Mercy Muia, 28, lost her mother to breast cancer in 2015. Before being diagnosed with the disease, her mum had noticed that a lump was growing in her right breast.
“At first, she didn’t think it was anything serious. In fact, a clinician at a local health dispensary said the lump resulted from hormonal imbalances and should, therefore, not worry her.”
But a year later, the lump could no longer be ignored as it was causing her so much pain.
“I brought her to Nairobi, where doctors eventually discovered that she had breast cancer. But it was in Stage Four and had spread to other parts of the body. So she died six months later,” she says.
Mercy’s mum is among the many women that have succumbed to the disease in Kenya due to delayed diagnosis as a result of care gaps in the country’s healthcare.
David Makumi, the chairman of the Kenya Network of Cancer Organisations (Kenco) notes that continuous training and sensitisation of healthcare workers — in all cadres — on cancer signs or symptoms is important as it greatly contributes to early detection of the disease.
“We emphasise early diagnosis as this boosts treatment outcomes and survival chances of patients.”
According to him, enhanced public awareness on cancer symptoms is also important as it can empower people to make the right health choices.
A recent study in multiple African countries, including Kenya, provides additional insights into barriers that breast cancer patients face.
The findings of the research were presented at this year’s American Society of Clinical Oncology (ASCO) Annual Meeting in Chicago this month.
The study indicated that despite significant strides made in detecting, managing and treating breast cancer, the disease is still one of the most frequently diagnosed cancers in Kenya.
Indeed, statistics from the 2018 GLOBOCAN report by the World Health Organisation’s International Agency for Research on Cancer revealed that the disease is the leading type of cancer diagnosed in Kenya.
Out of the approximately 6,000 (5,985) women diagnosed with breast cancer each year, about half (2,553) will die of it.
Findings from the new study Access to Care and Financial Burden for Patients with Breast Cancer in Ghana, Kenya and Nigeria indicate that a patient’s chance of survival can be impacted by delays in diagnosis and treatment, limitations in access to appropriate and quality cancer care, and financial burdens associated with receiving care.
Medical records used in the study were retrieved from six tertiary hospitals spread across the three countries.
In Kenya, the participating hospitals were Kenyatta National Hospital and Aga Khan University Hospital.
The study found that most patients travel long distances to access breast cancer medical services in Kenya.
It is estimated that the commute to a tertiary cancer centre where such services are offered is up to 398 kilometres.

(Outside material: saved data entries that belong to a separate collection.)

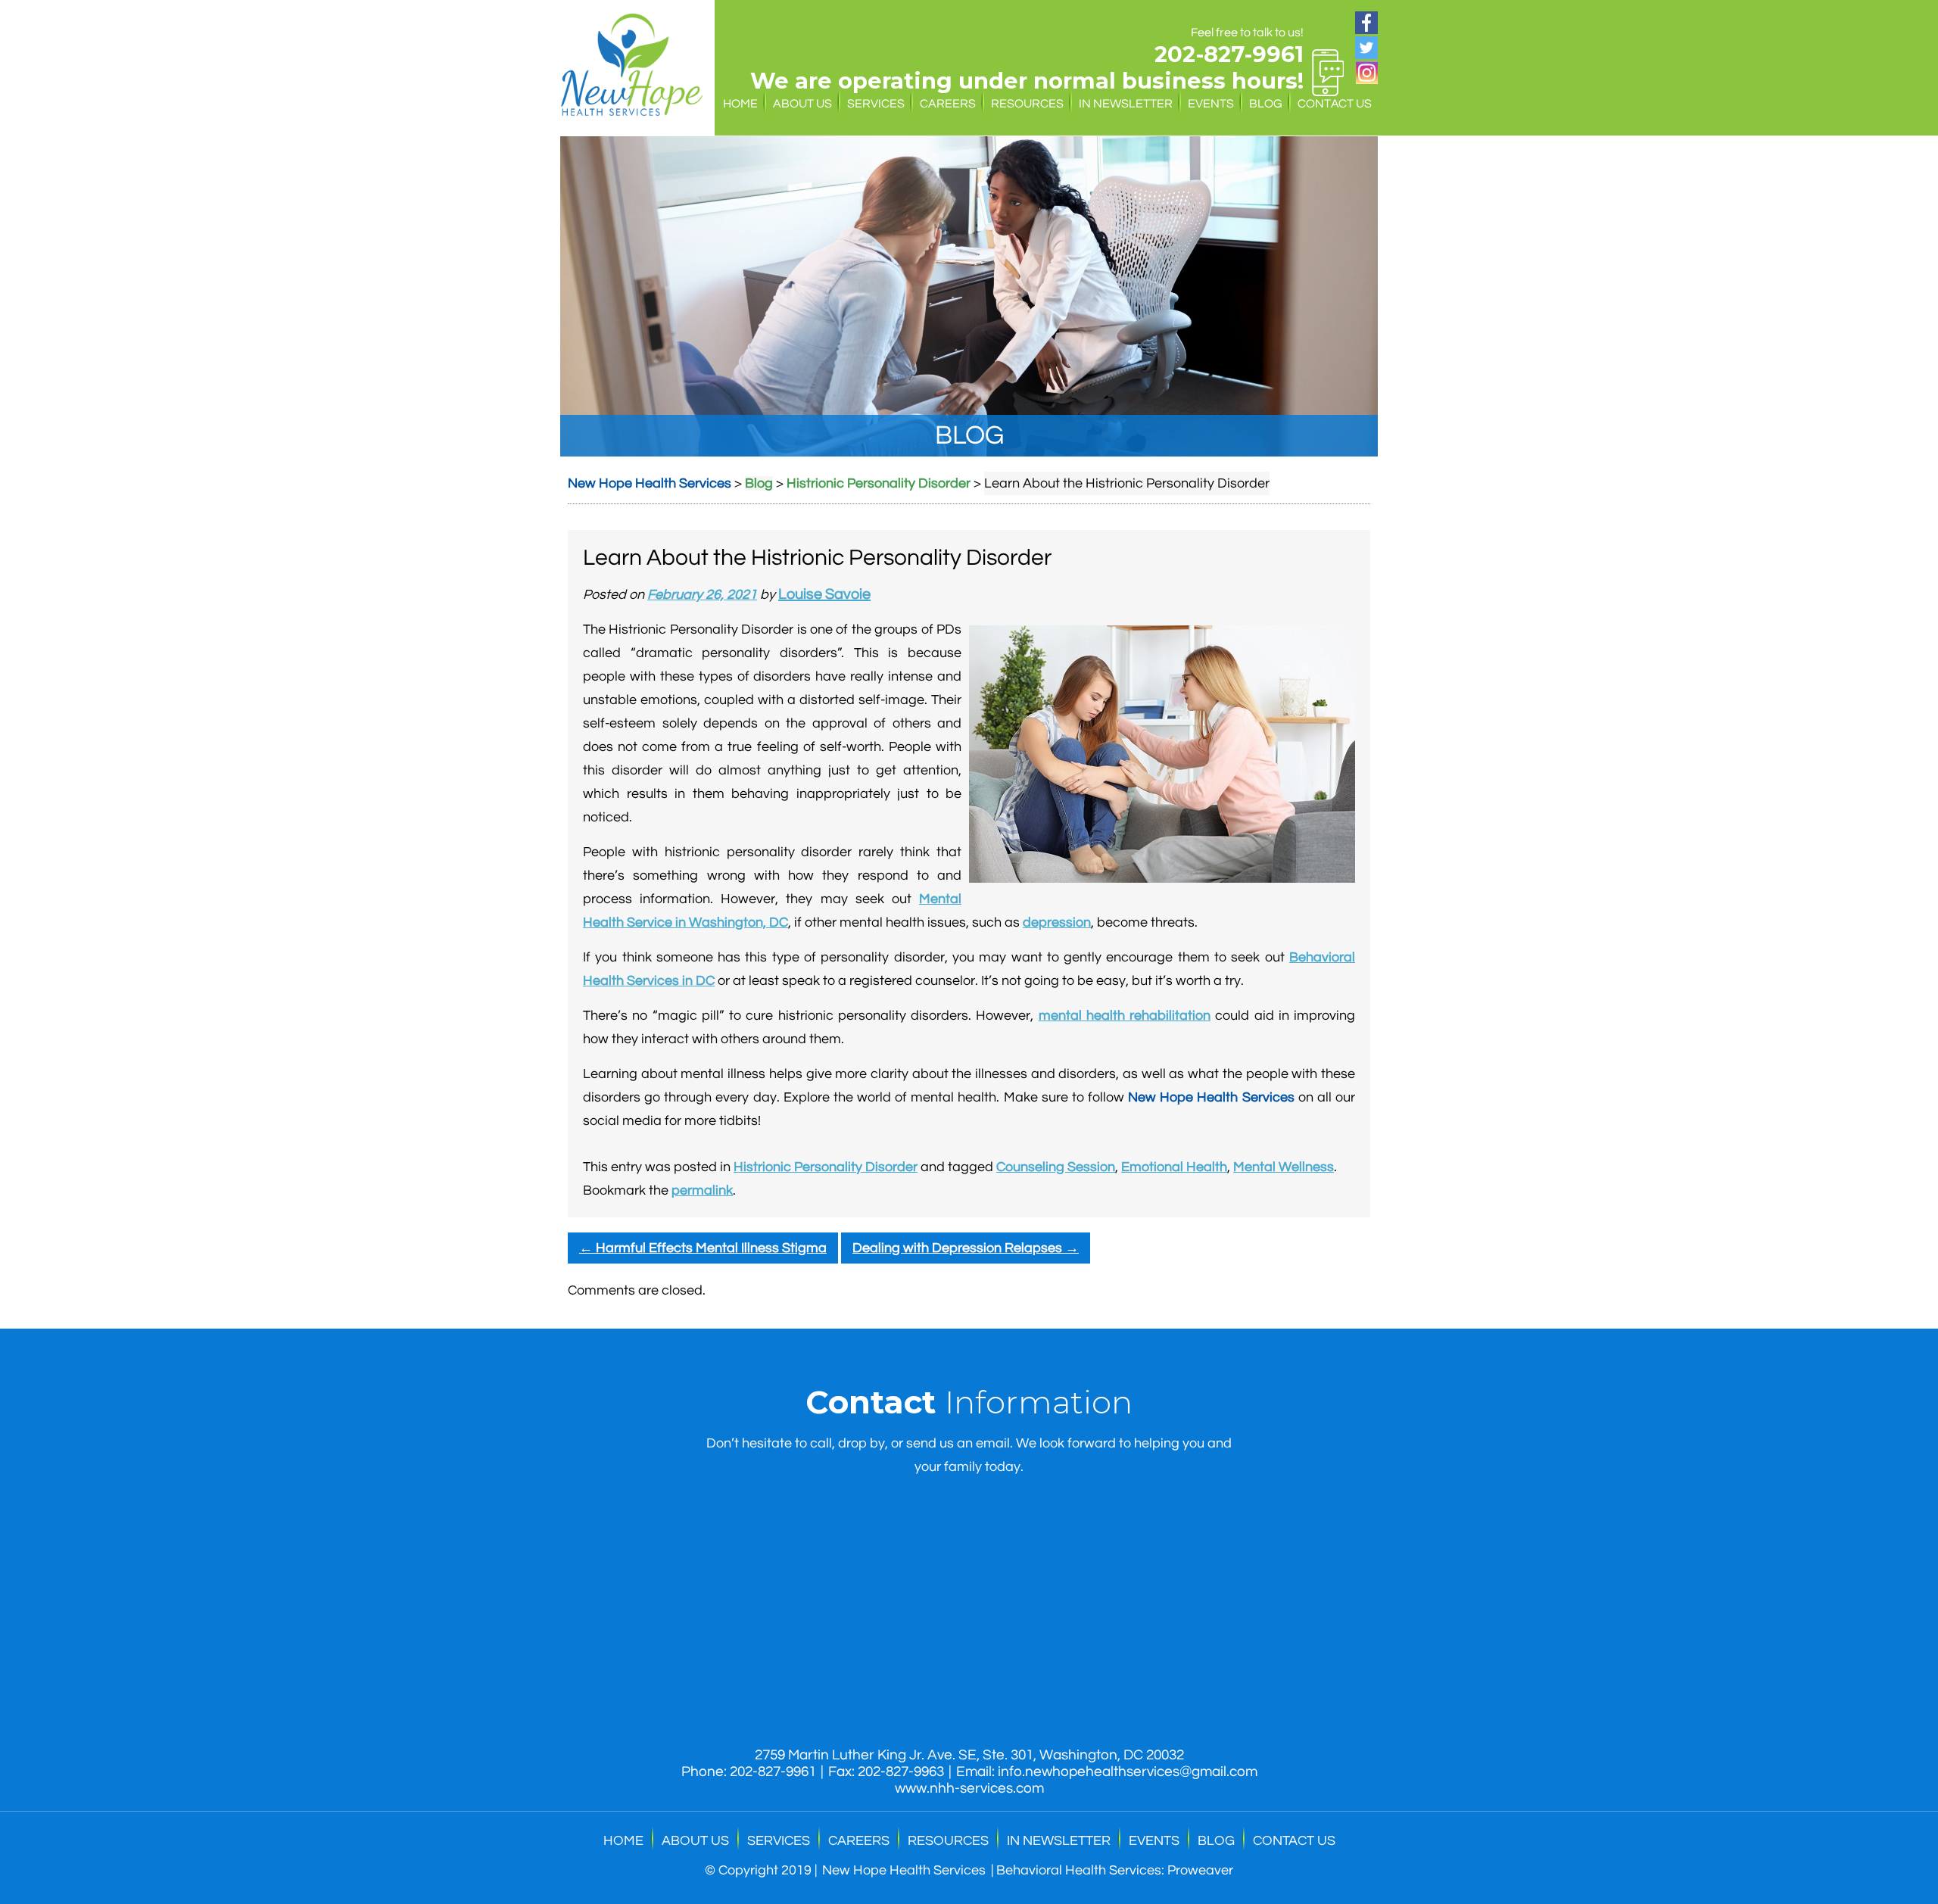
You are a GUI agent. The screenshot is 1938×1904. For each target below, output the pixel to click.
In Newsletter (1126, 104)
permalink (702, 1190)
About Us (802, 104)
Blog (1265, 104)
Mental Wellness (1283, 1167)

This causes treatment delays or failures for patients without adequate financial resources to cater for travel expenses and accommodation.
Based on the study, patients treated in Kenyan tertiary facilities are not accessing diagnostic procedures, treatment and therapies at standard of care.

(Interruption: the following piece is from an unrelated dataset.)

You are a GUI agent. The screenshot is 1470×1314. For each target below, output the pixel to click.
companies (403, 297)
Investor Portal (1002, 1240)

For instance, the use of common screening methods for breast cancer such as a mammogram or breast ultrasound was less than 45 percent in the country.
The research also found that despite a greater proportion of patients in Kenya receiving some financial support from the government or private institutions for their investigations and treatment, some still dug into their pockets to meet cancer care costs.
For example, between 30 to 32 percent of patients studied paid for their diagnostic tests entirely out of pocket.
On treatment, approximately eight to 20 percent relied solely on personal finances.
The government’s National Hospital Insurance Fund (NHIF) has played a significant role in enhancing cancer care in Kenya, however, it does not always meet the full diagnostic or treatment costs for all patients.
Those covered partially are thus forced to fill the financial gap on their own.
“This study is a critical first step to understanding the magnitude of the barriers that Kenyan breast cancer patients face in their fight against this disease, both to improve access to quality cancer treatment and ensure that our patients do not face financial catastrophe while fighting this disease,” said Majid Twahir, lead author of the study and medical director of Aga Khan University Hospital.
He noted that in line with the global momentum toward Universal Healthcare, there is a need for policies that improve standard of care treatment and increase insurance coverage to ultimately improve outcomes and protect breast cancer patients from financial hardship.
“This can be accomplished through stronger private-private and public-private partnerships geared towards improving access of breast cancer care, as no single player can tackle the barriers alone,” said Stephen Maina, the Medical Director of Roche in East Africa that supported the study.
“When we work together we can increase access and affordability of cancer care – and ultimately, improve outcomes for women in Kenya facing breast cancer.”